There is no regulation anywhere in the FARs prohibiting a PPL pilot from letting a passenger (which is all your former student was in that scenario) take the controls on a Pt 91 flight. Unless you are doing something well outside of the norm, I can't imagine a FSDO inspector caring even one bit. You school may certainly have a policy against it, but the FAA won't care.
In fact, you don't even have to be a CFI to "teach" in an airplane. A CFI is only required for training toward a certificate, rating, or currency requirements (such as a BFR). Your friendly neighborhood avionics tech can fly with you to "teach" you how to use that cool G1000 you just installed. A lot of specialized "instruction" in unique parts of this industry such as Ag Aviation are done by pilots who may not hold a CFI.
From your other posts, it sounds like there is a lot more to this story. Possibly some widespread misbehavior by students throughout your school. I fully agree that this kind of hazardous attitude needs to be stop punched, even if the students did not break the letter of the law.

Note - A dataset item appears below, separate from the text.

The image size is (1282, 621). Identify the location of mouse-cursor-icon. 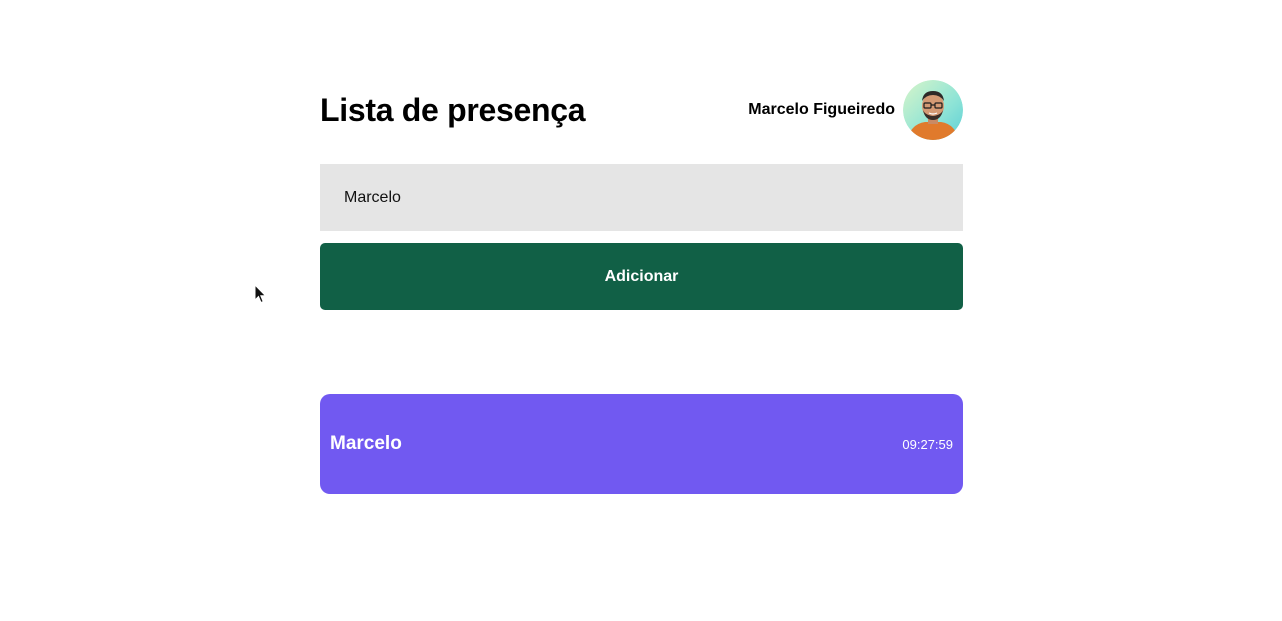
(260, 294).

Checklist usage is important in small airplanes, both for immediate reasons and for building good habits for the future. Most light training aircraft only need very basic checklists, such as "Controls, Instruments, Gas, Flaps, Trim" or "GUMP". The issue is how many schools have created 50+ page "how to fly" manuals that only distract students from their primary job of flying the airplane. If you can't fit a normal ops checklist in normal sized font on a double sided piece of laminated paper, then you are doing something wrong.